Blogue
Cinéastes invités
image
Carte postale: regards sur le réalisme suicidaire en Alberta
par Matthew Rankin, 2014-09-12

1.) J’ai eu le grand honneur de passer le mois d’août dernier dans l’obscurité bitumineuse d’Edmonton dans le cadre d’une residence de cinéaste au Film & Video Arts Centre en Alberta. Puisque j’ai eu l’étrange possibilité d’assister à une cérémonie d’inauguration pour le nouvel Institut pour l’insémination artificielle Harper-Couillard, j’ai pensé me mettre dans l'ambiance et vous parler d’un de mes albertains favoris: Trevor Anderson.

 

 

2.) Au Québec, on résiste rarement à la tentation de considérer la pétrocratie conservatrice albertaine comme un état ennemi; son nom évoquant – et avec raison – l’incarnation de notre antithèse socio-politique. J’aurais été ravi d’abonder dans le sens de ce mépris pour l’Alberta, sans jamais me remettre en question, n’eut été de la campagne incessante de mon ami Ian Jaquier. Pour une raison bizarre, ce documentariste québécois né en Suisse est un Albertophile passionné. Même s’il n’a jamais mis le pied au “pays de la rose sauvage”, Ian fait montre d’une passion quasi-incontrôlable pour la culture albertaine, pimentant ses conversations, sans en avoir l’air, de longues citations romantiques de W.O. Mitchell, Nancy Huston ou Wayne Gretzky. C’est lors d’un des “salons albertains” d’Ian, il y a quelques années, que j’ai pu découvrir pour la première fois les courts visionnaires de Trevor Anderson, une des étoiles les plus brillantes de la cinématographie d’Edmonton.

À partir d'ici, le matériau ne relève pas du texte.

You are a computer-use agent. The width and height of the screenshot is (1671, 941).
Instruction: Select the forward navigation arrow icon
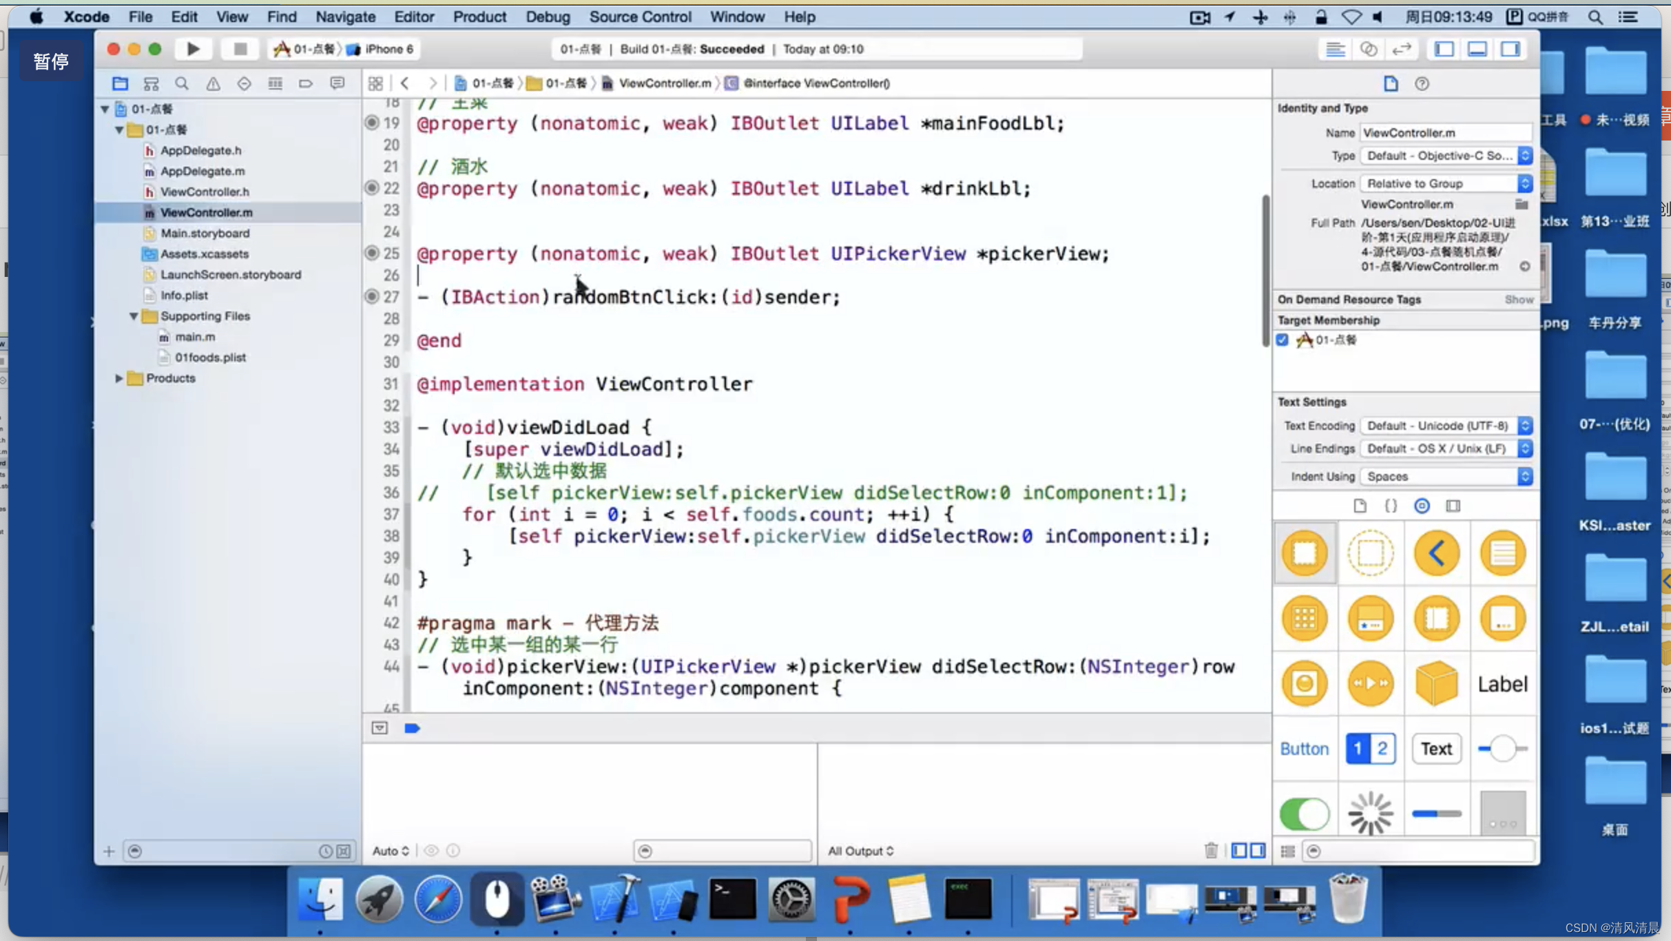431,81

3.) Trevor realise des documentaires hybrides extrêmement personnels, morbidement drôles, nés d’une alchimie fort singulière. Ses films sont très drôles et divertissants, souvent traversés d’éclats camp aussi magiques que brillants. Mais son travail traduit aussi une dimension beaucoup plus sombre. Trevor s’intéresse à nos élans autodestructeurs et derrière ses fresques comiques et son ironie à point surgit également quelque chose de beaucoup plus triste et solitaire. Bien sûr, cela me parle en tant que Winnipegois, puisque la solitude est l’émotion nationale du Manitoba.